By Richard Vedder
Listening to Senator Edward Kennedy lecture us on higher education is a bit like listening to a talk from Monica Lewinsky or Madonna on the virtues of virginity or from Lorena Bobbitt on alternative approaches to surgery. It is faintly ridiculous, because, whatever the Senator's other virtues, he is not a great sage, and his Harvard career was, to put it mildly, undistinguished.
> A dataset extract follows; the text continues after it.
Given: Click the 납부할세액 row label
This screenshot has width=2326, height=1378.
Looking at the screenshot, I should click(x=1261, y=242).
That said, however, the senator wrote some moderately intelligent things in his opinion piece in yesterday's edition of Inside Higher Ed. He generally had some fairly nice things to say about the Spellings Commission report and the Secretary's response, but criticized the lack of a real discussion of student loan programs. On that he was right on target. Our current programs are, as the Commission and Kennedy both said, "dysfunctional" (actually, that word was interjected into the commission report by me). The myriad of programs have disparate aims, are often duplicative, and are based on no coherent strategy. In some cases, student loan programs are to the upper middle class what food stamps are to the poor.
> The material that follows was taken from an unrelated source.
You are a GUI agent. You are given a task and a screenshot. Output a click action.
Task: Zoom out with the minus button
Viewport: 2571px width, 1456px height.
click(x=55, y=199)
We need to revamp the whole system. The absolutely indefatigable Arthur Beroz has his "grantloan" scheme, that got some interest decades ago but has been ignored since. He challenges anyone to tell him where there are major flaws in his program. I think the time has come to analyze and debate Arthur's scheme. Or, taking an altogether different approach, why don't we phase out federal participation in lending activities altogether except for genuinely poor students? In other words, why don't we privatize this activity? Whatever your perspective, we need to have a serious conversation about student loan programs, with a goal of reforming them dramatically. In elevating attention to the issue, I agree with Senator Kennedy, an extremely rare event for me.